Besonders Sprach- und Kulturmittler*innen werden jetzt für therapeutische Angebote benötigt, aber es gibt zu wenig Übersetzer*innen und die Genehmigungsverfahren sind zu langwierig. Ersthelfer*innen müssen dabei unterstützt werden, Bedarfe zu erkennen und Stellen zur Weitervermittlung zu nennen.

An bereits etablierten psychosozialen Ersthilfeeinrichtungen sind die psychosozialen Zentren zu nennen, als deren Dachverband die Bundesweite Arbeitsgemeinschaft für Flüchtlinge und Folteropfer fungiert [6]. Weitere Erstanlaufstellen sind Traumaambulanzen, Ambulanzen in psychosomatischen und psychiatrischen Kliniken, von den Kassenärztlichen Vereinigungen betriebene internationale Praxen sowie niederschwellige Beratungs- und Gesprächsangebote in Erstaufnahmeeinrichtungen [7]. Auch in diesen genannten Einrichtungen kann aufgrund der begrenzten Kapazitäten keine für den erhöhten Bedarf ausreichende Versorgung gewährleistet werden [8].

Private Hilfen

Ein Teil der Geflüchteten konnte und kann auf familiäre oder freundschaftliche Verbindungen bauen und ist über private Netzwerke untergekommen. Die private Hilfsbereitschaft ist enorm. Insbesondere in den neuen Bundesländern haben viele Familien ukrainische Frauen und Kinder unmittelbar und niedrigschwellig in ihr eigenes Zuhause aufgenommen, Zimmer, Betten zur Verfügung gestellt. Private Transporte und Abholungen aus Polen, Rumänien, der Slowakei usw. wurden organisiert.

Ersthelfende und Aufnehmende können hier aber auch schnell an Grenzen kommen, da sich beim Leben in einem gemeinsamen Haushalt kulturelle Unterschiede bezüglich Kindererziehung, Ernährung, Verbindlichkeit, Umgang mit Strom, Wasser, Nahrungsmitteln etc. zeigen, die sich durch sprachliche Barrieren nicht schnell beheben lassen.

Wichtig ist, Unterstützung anzubieten, aber den Betroffenen selbst die Entscheidung zu überlassen, was sie davon annehmen möchten, Toleranz einerseits zu zeigen, aber auch einen Rahmen und Grenzen für sich selbst zu setzen.

Die Geflüchteten brauchen Zeit, damit sie ihre eigenen Ressourcen aktivieren und einen eigenen Routineablauf entwickeln können. Sie brauchen aktuell Sicherheit und proaktive Unterstützung, aber auch das Gefühl der Selbstwirksamkeit und Selbstständigkeit.
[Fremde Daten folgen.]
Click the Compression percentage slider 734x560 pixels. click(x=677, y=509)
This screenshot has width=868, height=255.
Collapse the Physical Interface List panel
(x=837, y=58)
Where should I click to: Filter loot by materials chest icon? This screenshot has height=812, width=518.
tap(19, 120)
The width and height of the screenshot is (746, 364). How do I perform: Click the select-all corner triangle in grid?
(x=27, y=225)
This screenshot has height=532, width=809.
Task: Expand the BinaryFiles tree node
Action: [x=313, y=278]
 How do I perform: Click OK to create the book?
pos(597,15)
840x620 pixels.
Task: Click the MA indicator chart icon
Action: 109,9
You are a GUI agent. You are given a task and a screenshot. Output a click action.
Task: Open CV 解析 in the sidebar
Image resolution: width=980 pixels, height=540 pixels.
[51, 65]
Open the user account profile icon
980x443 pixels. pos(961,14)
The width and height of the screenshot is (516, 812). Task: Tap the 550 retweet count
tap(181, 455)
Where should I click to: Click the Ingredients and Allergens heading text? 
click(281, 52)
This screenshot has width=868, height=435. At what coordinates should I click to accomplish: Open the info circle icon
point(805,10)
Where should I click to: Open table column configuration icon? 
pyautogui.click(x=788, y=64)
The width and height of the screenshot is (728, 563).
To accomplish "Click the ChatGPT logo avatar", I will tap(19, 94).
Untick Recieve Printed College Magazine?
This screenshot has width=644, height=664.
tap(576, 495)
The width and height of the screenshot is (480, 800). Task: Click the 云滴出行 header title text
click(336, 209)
Kinder und weitere Risikogruppen

Kinder werden durch Krieg und Flucht oft von ihren Bezugspersonen getrennt oder aus ihrer vertrauten Umgebung gerissen, was sich besonders negativ auswirkt. Je jünger die Kinder, desto stärker sind diese negativen Auswirkungen. Unbegleitete Minderjährige haben ein besonders hohes Risiko, müssen besonders geschützt werden und benötigen eine besondere und frühzeitige psychosoziale und psychotherapeutische Betreuung.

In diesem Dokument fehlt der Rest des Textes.